Game of Thrones is an RPG, and fans of the TV series may be a little thrown to learn that it’s actually based upon the first book in the franchise, rather than focussing directly the series’ small screen adaptation. Of course, that’s not necessarily a bad thing, as it means that those of us who haven’t read the books, regardless of how often we have promised ourselves that we would, still have plenty of new stuff to look forward to, while still being familiar with characters and settings throughout.

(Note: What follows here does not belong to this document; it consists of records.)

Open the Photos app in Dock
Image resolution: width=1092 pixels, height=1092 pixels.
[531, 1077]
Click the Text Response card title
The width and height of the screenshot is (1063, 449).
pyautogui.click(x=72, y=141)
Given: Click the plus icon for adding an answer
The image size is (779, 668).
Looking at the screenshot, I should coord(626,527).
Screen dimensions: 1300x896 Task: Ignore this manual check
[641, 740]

The game’s story centres around two main characters. The first is Mors Westford, a member of Night’s Watch, whose job it is to patrol and protect The Wall, which separates the Seven Kingdoms from the wilds to the north. Unsurprisingly, Westford is a man who is battling demons from his past following his betrayal of his lord. The second is a priest of R’hollor, Alester Sarwyck, a man who has been away from his home for fifteen years but who, on his return following his father’s death, immediately becomes caught up in a tangled web.
Your first task will be to assign various abilities, strengths, weaknesses and statistics to your character via the game’s slightly underwhelming character creation screens. Obviously there’s only so much you can do on this side of things when your character has been predetermined, but there’s not really a huge amount of scope for customisation here beyond the basic character class and numerical skill assignments which is quite disappointing. One touch that is a little different, however, is the fact that you can pick quite a few different strengths – the downside being that you must counter-balance these by selecting weaknesses. Get a little too ambitious with your strengths and you’ll pay for it when it comes to weaknesses, so you’ll need to be careful in your selection.

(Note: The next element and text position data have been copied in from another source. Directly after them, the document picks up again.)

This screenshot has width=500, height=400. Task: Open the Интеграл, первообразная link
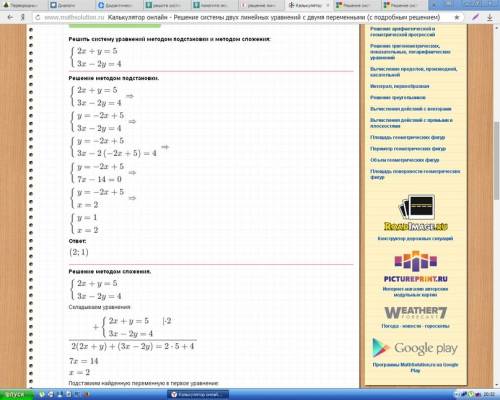pos(400,86)
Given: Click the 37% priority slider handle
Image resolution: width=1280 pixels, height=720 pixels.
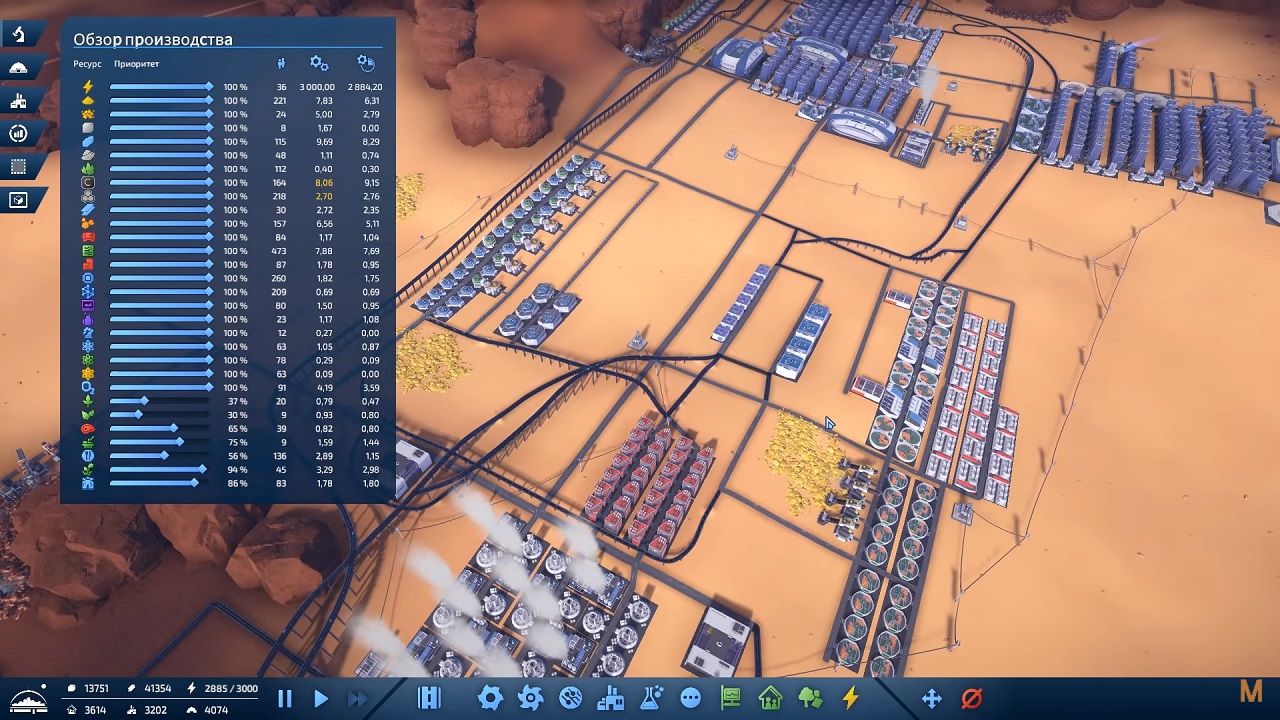Looking at the screenshot, I should (144, 401).
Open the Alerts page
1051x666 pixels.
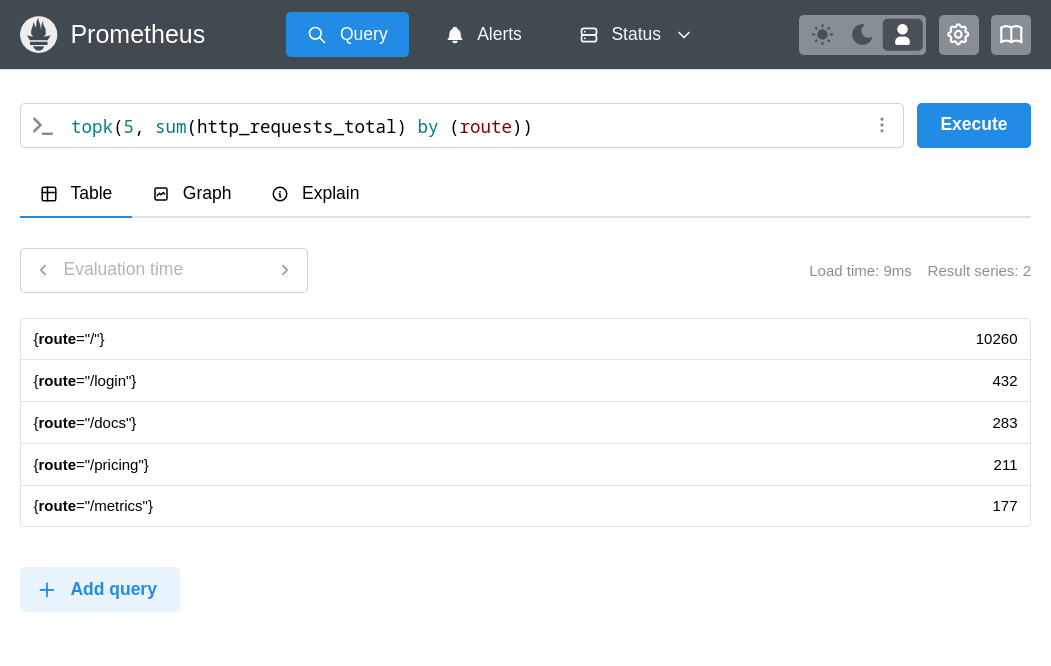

Once that’s out of the way, it’s time to jump into the game. Things start much in the same way as they continue throughout, with dodgy voice acting galore and some slightly disappointing visuals. The game’s presentation is an ongoing issue throughout, particularly in cut scenes, as characters randomly and jarringly change their stances and on-screen positions with each line spoken. It’s a shocking oversight, and it serves as a continual reminder that the game falls so far short of the values of the TV show that it’s ridiculous.
Still though, at least when you get into the game things are bound to improve, right? Well that very much depends on your definition of the word, and your expectations of just what awaits you. If you were hoping for a free reign along the same lines offered by Skyrim,, then you’re going to be in for serious disappointment. You see, the combat here (which comprises quite a large amount of the action) isn’t conducted in real-time, rather it takes a leaf out of the book of older RPGs. You select your enemy using the d-pad, then you hit the top shoulder button to bring up your abilities, selecting whichever one you’d like to use before the game carries out your instructions until you make another adjustment. It’s not exactly the most engaging system we’ve ever see, and it certainly cheapens the experience even further.
Although the action slows down to bullet time speeds (thank you Max Payne for that readymade explanation) once you hit the shoulder button and start planning your attacks, it rarely gives the intended illusion of being caught up in the action – you’re simply far too detached from proceedings to get the most out of it. Had we been able to actually jump in and do some of the damage ourselves, then perhaps we would have been a little more forgiving, but it’s simply not the case here.
It’s typical of the overall feel of Game of Thrones; it’s a title that really wants to do something a little bit different, and many elements taken in isolation are actually quite solid. The problem is that they’re dwarfed on almost all fronts by the inherent problems found within all game mechanics. The storyline is undoubtedly enjoyable, as you would expect given that Martin himself helped with its creation, and fans of the universe’s mythology will find plenty to keep them happy, but the voice acting and attempted lip-synching makes it feel almost comical at times.
If you’re a serious fan of Game of Thrones then you’ll definitely be able to get past a lot of the issues, but it’ll be a real slog to see out the twenty plus hours of bug ridden gameplay to make it to the end of the story. It’s quite a shame in truth, but perhaps we shouldn’t be too surprised. Perhaps the next studio to take a stab at the license will have more resources to really capitalise on the wealth of depth, emotion and intrigue the world has to offer.